Abstract

BackgroundUrothelial carcinoma (UC) is one of most common genitourinary malignancy and the spectrum of disease ranges from in situ lesions to muscle-invasive cancers. The non–muscle-invasive lesions have tendency to recur or progress to muscle-invasive disease. The study of the immune profile may identify immune determinants associated with high-grade, recurrence, and invasion in patients with UC. MethodsPathway-focused RT2 profiler arrays were used to screen patients with UC for dysregulation of candidate genes of Th1-Th2-Th3 and NFκB pathways, which were then validated by real-time polymerase chain reaction on tumor samples and correlated with grade, recurrence, and invasion of tumors to identify their role in predicting behavior of the tumor.

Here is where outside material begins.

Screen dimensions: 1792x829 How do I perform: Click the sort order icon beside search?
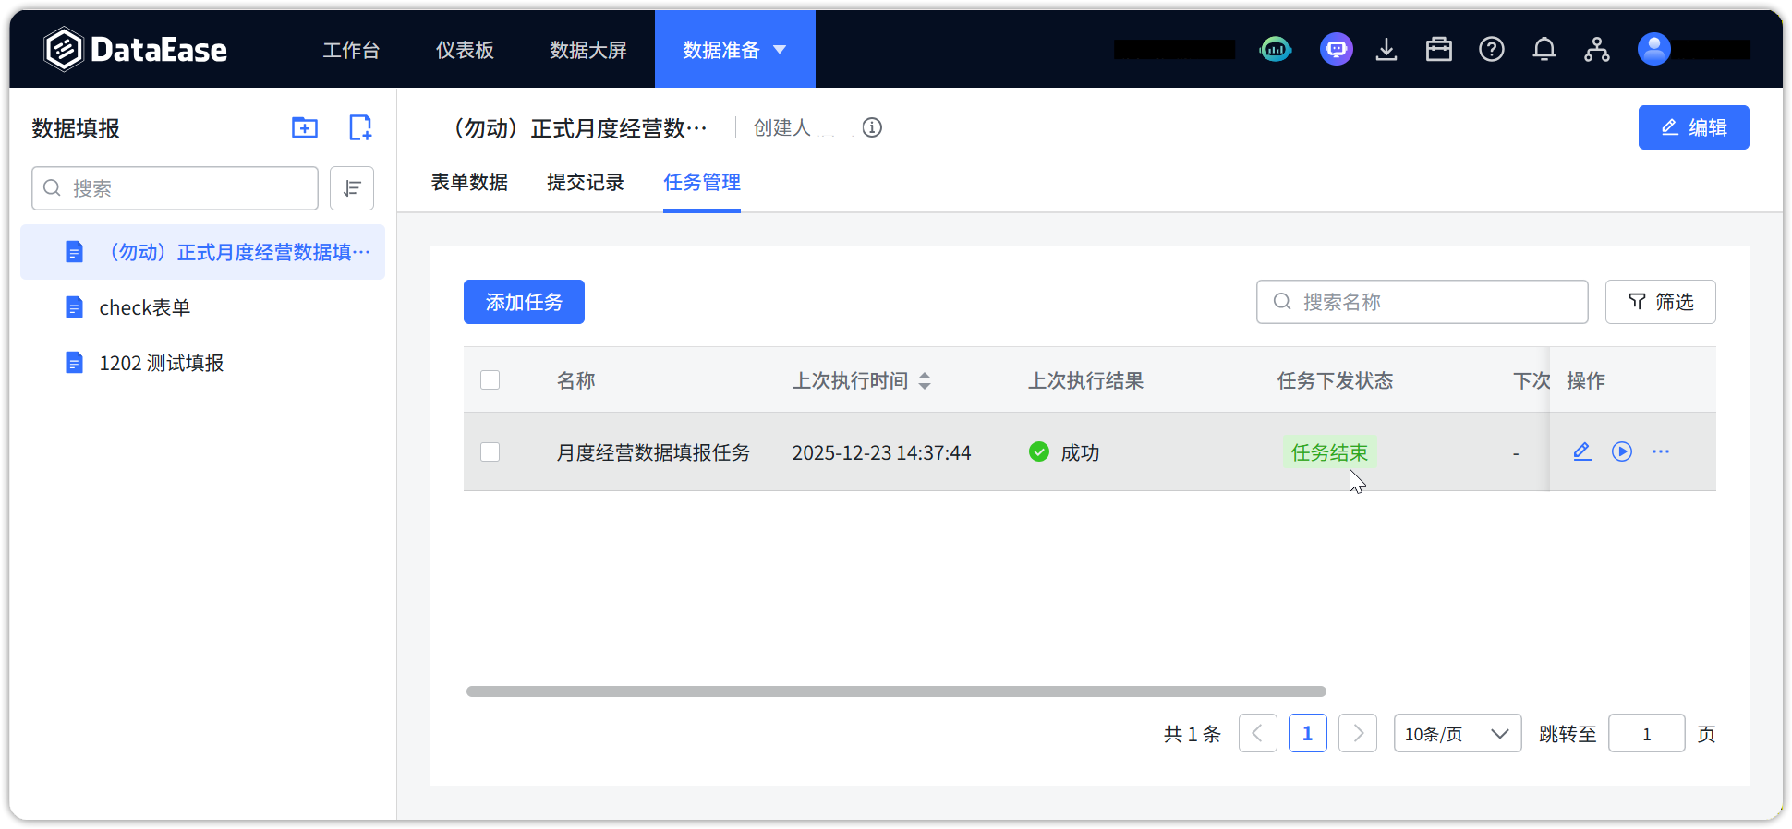coord(352,188)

The cytokines found associated with recurrence were then validated in urine of patients with UC. ResultsIFNγ, IL2, IL4, IL10, IL17, CCL7, CTLA4, and SPP1 of the cytokine pathway and TLR4, TLR3, RELA, NFκB1, and MYD88 of the NFκB pathway were found differentially expressed in patients with urothelial cancer by array and quantative real-time polymerase chain reaction. Among these, IL10 and SPP1 were found consistently up-regulated in high-grade, invasive, and recurrent cases and up-regulated IL10 and CTLA4 were found associated with a short recurrence-free survival time (P = 0.001 and P = 0.065). Urinary IL10 concentration was significantly higher in both patients with cancer and cystitis compared with healthy controls, but the difference in concentration between patients with cancer and cystitis patients was not statistically significant. However, urinary CTLA4 concentrations were found to be significantly higher in urothelial cancer patients compared with healthy controls and cystitis cases and found to be associated with poor recurrence-free survival. ConclusionThe study indicates that high urinary CTLA4 concentration raises the index of suspicion of recurrence in a known case of urothelial cancer and may be used as a surveillance marker.